Over the next 4-6 months I think $FUTU has 20% downside ($100 support) and 80-100% upside ($225-250 price target). $FUTU actually rallied to $205 back in February however the fundamentals, business model and balance sheet are even stronger now than they were three months ago so I am very confident $FUTU goes back to $200+ in the next 6 months and I think there’s a good chance we see $FUTU at $250-300 in the next 12-18 months especially after we see the numbers from Robinhood which should make the current valuation of $FUTU look even more compelling for investors.
CONCLUSION:
I do think investors are somewhat nervous about owning Chinese companies which is understandable. We’ve seen some frauds over the years however US companies have also had their fair share. Right now $FUTU is the only Chinese company that I own, partly because I want to limit my risk to Chinese companies but also because there’s no other company in China with numbers even remotely as strong as $FUTU. I also feel better owning $FUTU knowing they are audited by PricewaterhouseCoopers plus their largest outside investor is Tencent and several of the highest quality VC firms are their early investors and several well known mutual funds and hedge funds are building positions in the company after weeks or even months of due diligence and calls/meetings with management.

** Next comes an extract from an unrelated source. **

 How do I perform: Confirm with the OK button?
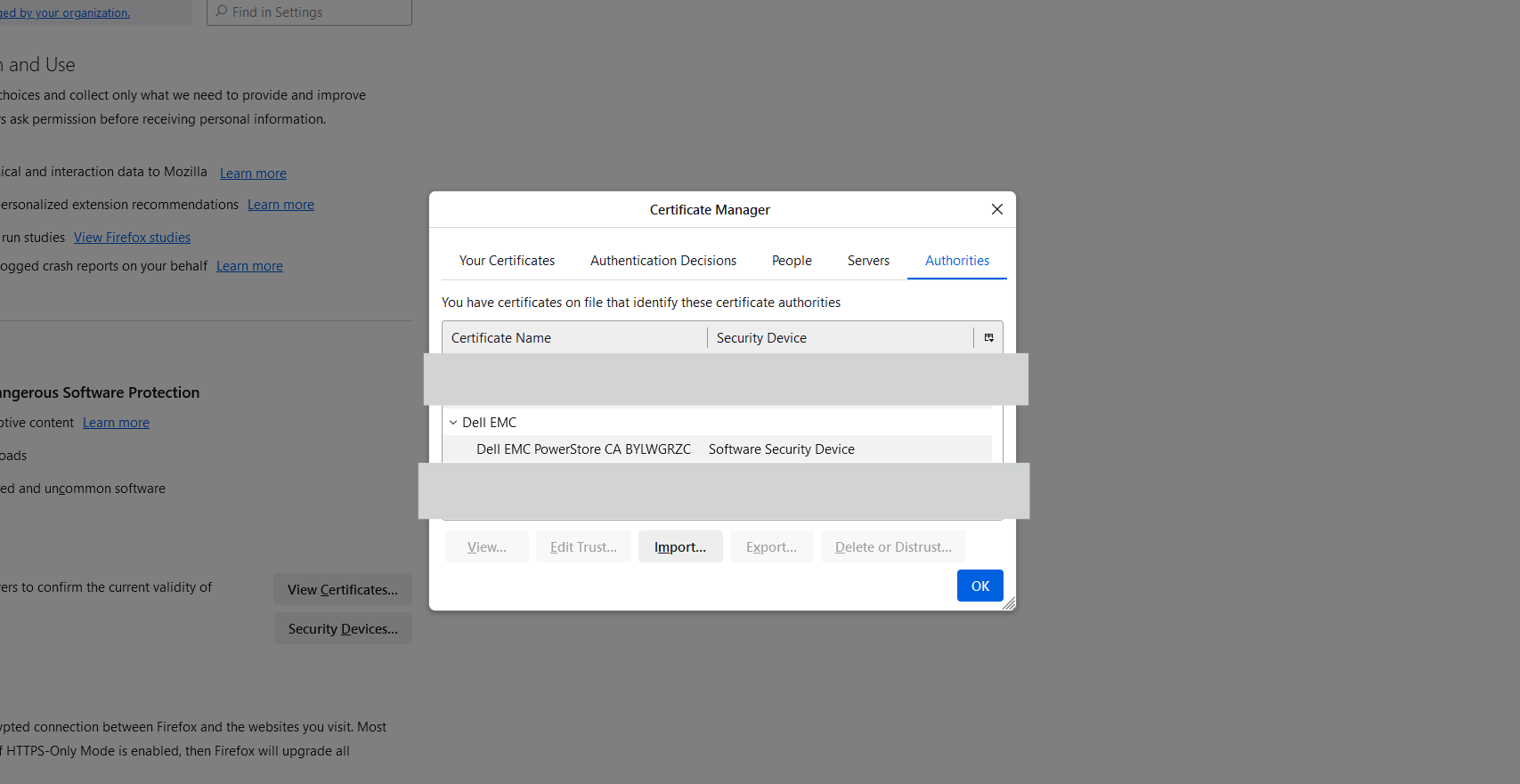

I’ve actually spoken to $FUTU SVP of Marketing to learn more about their international expansion plans and early next month I’m interviewing the CFO of $FUTU for my YouTube channel.
$FUTU remains one of my largest positions and highest conviction stocks for the next 6-12 months. There’s no doubt if $FUTU was a U.S. based company reporting these insane metrics the market cap would be at least $50-60 billion.
I do believe $FUTU deserves a “China risk premium” but not a 70% discount based on where it could be trading on the fundamentals alone. Despite being up 170% YTD, I believe $124 is an attractive entry price for investors so if you missed $FUTU at $42 after my first writeup, I believe you still have a chance to get in and make some money.
If I’m right and $FUTU finally gets the credit they deserve for putting up these insane growth numbers while maintaining incredible profit margins then $FUTU could have tremendous upside in the coming months.
I hope you enjoyed this update on $FUTU — if you have any questions on $FUTU please let me know.